江崎グリコの「ポッキー」は豊富な品ぞろえや世界進出の戦略が奏功し、約30カ国で年間約5億箱を売る商品に成長した。今後は若者層への浸透や海外での販売拡大に向けて、キャンペーンを強化してブランドに磨きを掛ける方針だ。【共同】

 ポッキーは1966年10月にテスト販売を開始。2016年に発売50年の節目を迎えた。当時は1箱を分け合って食べる楽しみ方が話題となった。70年代にはアーモンドやイチゴ味を追加。海外市場は70年にタイで現地法人を設け、80年代にはフランスやカナダに進出した。

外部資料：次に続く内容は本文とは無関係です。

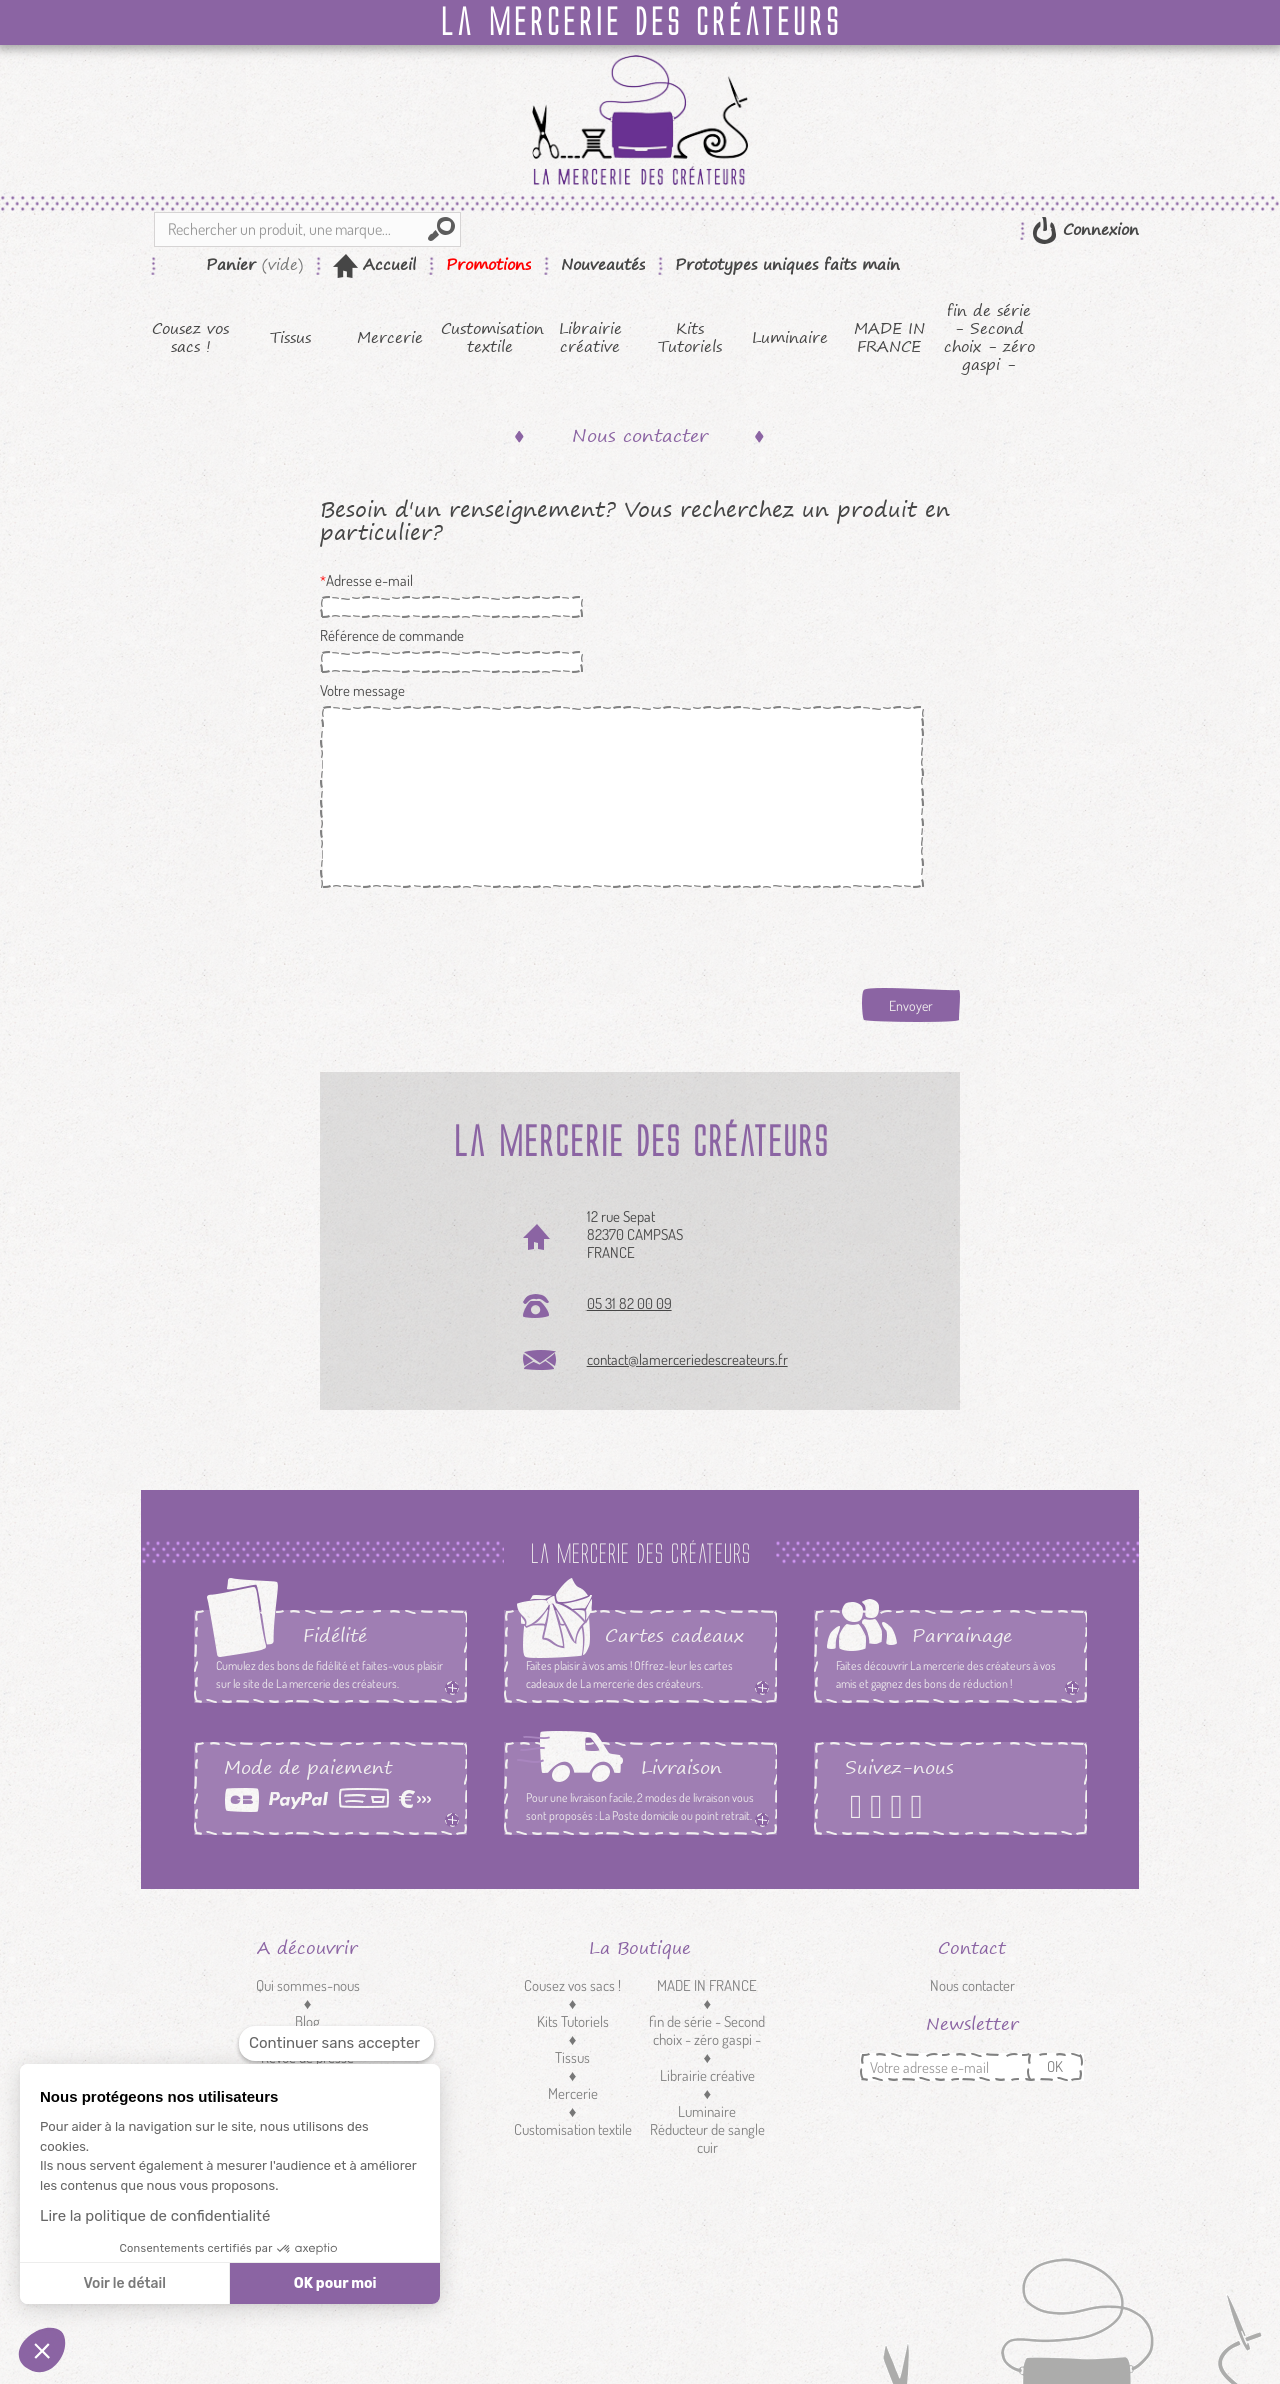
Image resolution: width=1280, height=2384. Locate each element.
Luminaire (790, 338)
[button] (42, 2350)
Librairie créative (590, 338)
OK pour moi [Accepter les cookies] (335, 2283)
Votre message (362, 691)
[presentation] (472, 936)
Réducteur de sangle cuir (707, 2138)
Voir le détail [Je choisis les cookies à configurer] (124, 2283)
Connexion (1098, 229)
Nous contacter (972, 1985)
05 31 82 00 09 (629, 1303)
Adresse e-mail (369, 581)
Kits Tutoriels (690, 338)
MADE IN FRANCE (889, 338)
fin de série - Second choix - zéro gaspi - (989, 338)
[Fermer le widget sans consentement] (336, 2043)
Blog (307, 2021)
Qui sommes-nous (308, 1985)
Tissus (290, 338)
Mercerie (390, 338)
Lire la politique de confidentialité (155, 2216)
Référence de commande (392, 636)
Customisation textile (490, 338)
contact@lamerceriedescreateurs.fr (687, 1359)
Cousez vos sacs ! (190, 338)
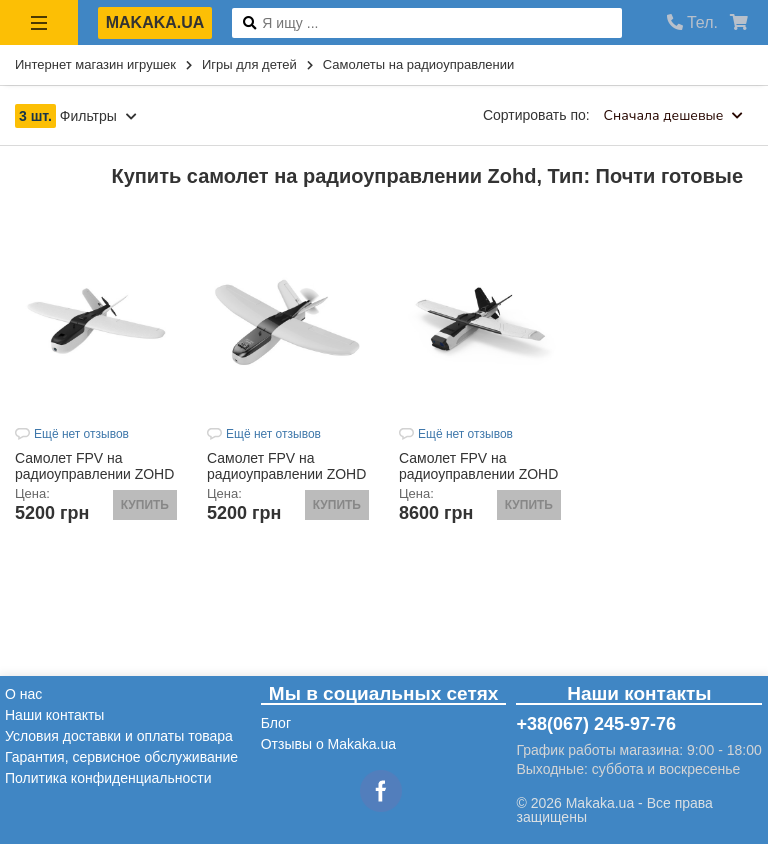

 90年代以降は高級化や多様化を図り、地域や季節限定の商品も生まれた。12年には百貨店限定の高級版「バトンドール」が登場。16年は通販サイト限定品も投入した。

 さらなる成長には課題も浮上。昔から親しんできた40代以上のファンが多い一方、競争激化で10代の若い世代には浸透し切れていない。そこで、会員制交流サイト(SNS)にCMソングに合わせて踊った動画を投稿するダンスコンテストや大学生協の売り場向けのキャンペーンも始めた。

 グリコの小林正典チョコレートマーケティング部長は「ポッキーを通じた体験にこだわって展開したい。思い出は一生残るので今後も親しんでもらえる」と話す。ご当地限定品も充実させる構えで、「あまおう苺」(九州)、「五郎島金時」(北陸)、「佐藤錦」(東北)を24日発売する。

 海外では11月11日を「ポッキーデイ」とPRし、中国と台湾、マレーシアなどで日本と共通の販売促進の企画を開始。米国では今後生産拠点が必要となる可能性がある。

 ポッキーは累計100億箱の販売を達成。20年の年間売上高は現在の2倍程度の10億ドル(1100億円規模)に増やす計画だ。小林部長は「老若男女、世界共通で浸透を図りたい」と意気込む。